© Olaya Pazos |
– Parece el fin del mundo.
La niebla se posaba sobre la carretera con la calma y persistencia que anochece en verano y tú conducías a más velocidad de la debida dibujando dos roderas sinuosas en el asfalto, huellas secas y pasajeras que pronto la bruma borraría.
Se acabó la última canción y el disco comenzó de nuevo pero ninguno hizo ademán de cambiarlo para evitar un solo instante de silencio.

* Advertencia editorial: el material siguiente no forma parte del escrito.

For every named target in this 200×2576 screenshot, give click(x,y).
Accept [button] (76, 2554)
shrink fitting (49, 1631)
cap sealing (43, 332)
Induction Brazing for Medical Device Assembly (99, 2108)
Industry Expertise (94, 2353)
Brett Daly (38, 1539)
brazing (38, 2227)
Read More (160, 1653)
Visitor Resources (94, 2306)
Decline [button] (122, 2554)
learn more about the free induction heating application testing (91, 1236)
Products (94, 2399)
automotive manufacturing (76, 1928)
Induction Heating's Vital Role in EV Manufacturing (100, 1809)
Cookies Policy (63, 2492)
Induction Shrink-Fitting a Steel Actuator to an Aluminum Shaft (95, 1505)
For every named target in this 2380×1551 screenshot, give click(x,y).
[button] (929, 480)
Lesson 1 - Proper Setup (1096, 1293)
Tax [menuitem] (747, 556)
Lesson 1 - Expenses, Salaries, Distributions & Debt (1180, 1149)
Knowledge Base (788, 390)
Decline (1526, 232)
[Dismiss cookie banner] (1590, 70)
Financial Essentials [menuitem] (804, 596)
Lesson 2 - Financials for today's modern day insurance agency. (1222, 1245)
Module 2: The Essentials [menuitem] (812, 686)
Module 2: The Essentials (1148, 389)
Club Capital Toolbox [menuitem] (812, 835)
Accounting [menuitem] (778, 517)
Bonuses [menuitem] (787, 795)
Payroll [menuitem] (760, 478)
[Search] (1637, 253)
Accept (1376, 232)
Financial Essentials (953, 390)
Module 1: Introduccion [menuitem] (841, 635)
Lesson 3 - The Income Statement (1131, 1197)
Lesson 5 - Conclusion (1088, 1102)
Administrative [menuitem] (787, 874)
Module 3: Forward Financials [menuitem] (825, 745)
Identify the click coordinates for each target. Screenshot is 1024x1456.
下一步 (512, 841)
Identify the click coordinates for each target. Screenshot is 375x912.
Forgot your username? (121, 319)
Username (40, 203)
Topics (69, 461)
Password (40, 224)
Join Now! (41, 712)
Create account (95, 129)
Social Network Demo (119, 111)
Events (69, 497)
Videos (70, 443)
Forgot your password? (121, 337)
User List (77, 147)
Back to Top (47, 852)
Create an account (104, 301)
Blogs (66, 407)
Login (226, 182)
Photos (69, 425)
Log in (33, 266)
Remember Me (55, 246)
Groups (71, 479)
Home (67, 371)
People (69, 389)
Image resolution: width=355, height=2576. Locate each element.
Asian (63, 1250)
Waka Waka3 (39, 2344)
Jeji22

Tú clavabas la mirada en la línea blanca intermitente y yo en los árboles que se vencían sobre la carretera, la espesura que ocultaba las entrañas de unos montes que me habían visto irme muchos años atrás.
Pronto anochecería y el valle se hundiría en la misma oscuridad en la que desde hacía tanto tiempo habitábamos, ese territorio de ruido y urgencia de la ciudad en el que nunca disponíamos del tiempo suficiente para encontrarnos. Esa cosa llamada vida, tan chapucera, que me había arrinconado en un lóbrego lugar desde el que, sin mirarte, respondí:
– No lo parece, lo es.
Y me arrellané en el asiento, posé la cabeza en la ventanilla y cerré los ojos para que el sueño me hiciera olvidar el fin de nuestro mundo.